Dell has quietly become one of the biggest "picks and shovels" plays of the AI boom.
🔍 But there’s more to the story…
🤝 The Trump Connection

📅 Back in December 2025, Dell CEO Michael Dell, alongside his wife Susan, announced a $6.25 billion gift to fund “Trump Accounts” for 25 million American children (more than double their foundation’s entire lifetime giving).
🏛️ At the time, this was seen as yet another philanthropic billionaire gesture. But later it was revealed (via filings) that around this time, Trump’s money managers purchased around $1-5 million in Dell shares (in February).
🎙️ In addition, during a Mother’s Day event at the White House earlier this month, Trump told Americans to “go out and buy a Dell,” while thanking the Dell family for their Trump Account participation.

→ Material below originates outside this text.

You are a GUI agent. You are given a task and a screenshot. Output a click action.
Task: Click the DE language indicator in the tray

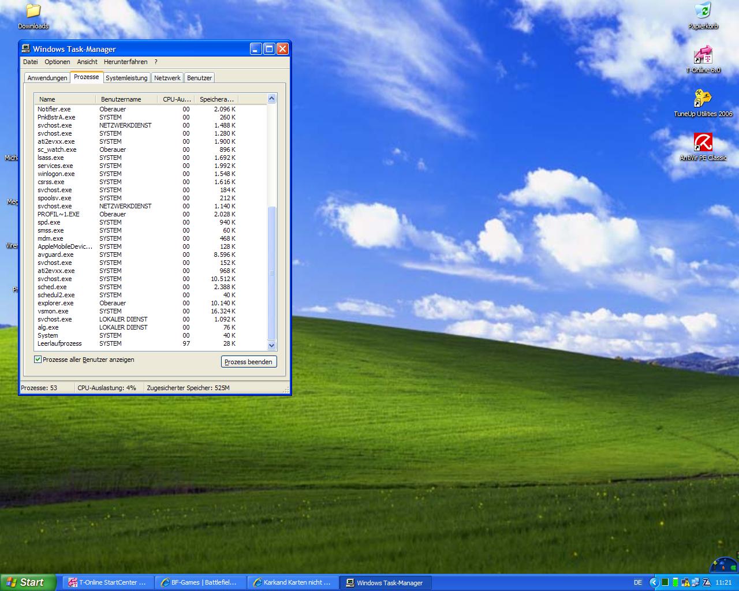[x=637, y=583]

💰 Fast forward to Wednesday this week, one day before earnings, and the Pentagon awarded Dell a $9.7 billion, 5-year contract to provide software and services across the entire Defense Department, sending the stock parabolic.
📈 And since Trump said to buy Dell, shares have risen well over 100%:

🎯 Analyst Reactions
😮 But even if Trump’s help is part of Dell’s growth story, analysts are still very impressed by Dell’s numbers, with many completely stunned by them.

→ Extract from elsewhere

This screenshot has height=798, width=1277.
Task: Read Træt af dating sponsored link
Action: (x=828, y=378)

🙅♂️The results were so unexpected that one analyst at Morgan Stanley admitted that he and his team got their thesis on the company “wrong”:
“We got this one wrong, and our model/PT are under review. This was, across the board, one of the most impressive quarters we’ve seen in our time covering Hardware, especially in the context of what is happening across the component universe.”

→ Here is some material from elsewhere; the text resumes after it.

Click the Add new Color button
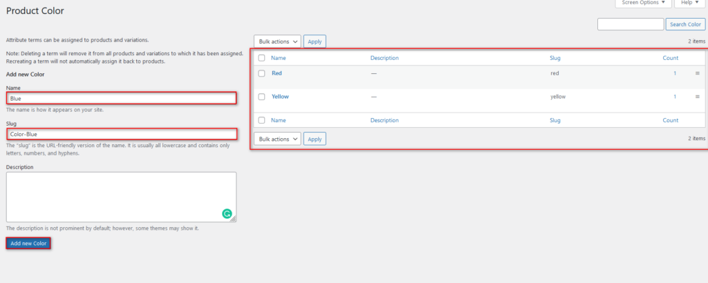click(x=28, y=244)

🤯 As a result, many analysts raised their price targets with a number of pretty jaw-dropping increases:
Barclays raised its target from $168 → $550
TD Cowen raised its target from $150 → $450
J.P. Morgan raised its target from $280 → $500
📊 Overall, analysts rate Dell a "Moderate Buy," with price targets ranging from $400 to $550 per share (well above Dell’s current price of $420).
🐻 The Bear Case
⚠️ But not everyone is sold. The most notable bear move came three weeks ago, when UBS analyst David Vogt downgraded Dell from Buy to Neutral, arguing the AI server boom was already fully priced in.
❝ "Accelerating AI server demand is already reflected in the stock, and the risk-reward at these levels is more balanced."
⚠️ Two concerns the bears keep coming back to:
💸 Margin compression. Gross margin fell from 21.1% to 17.8% year-over-year. AI servers are mostly Nvidia GPUs (a passthrough cost) wrapped in a thin Dell margin, meaning the more AI Dell sells, the lower its blended margin gets.
🎯 Customer concentration. Over Dell's first 3 years in AI servers, it shipped roughly 616,000 GPUs total, and 50,000 of those went to a single customer (xAI's Colossus).
🏆 But risks (and however you feel about Trump’s involvement) aside, it’s hard to deny that Dell had a generational quarter and is becoming firmly established as one of the biggest "picks and shovels" plays in the AI build-out.
👀 That said, with shares up 229% YTD, anyone buying now is paying a much steeper price than early believers, and any margin compression or a major customer slip would land harder now than it would have a year ago.
🤑 Blossom Took Profits

👀 If we look at Blossom trade activity, the community had been quietly building a Dell position all spring. March and April each saw modest net buying, and the first three weeks of May saw retail net buy ~$148k, more than Q1 combined.
🤑 This week that flipped, with Blossom net selling and taking profits as the stock ripped, a sign that some Blossom members think the stock is flying a little too high.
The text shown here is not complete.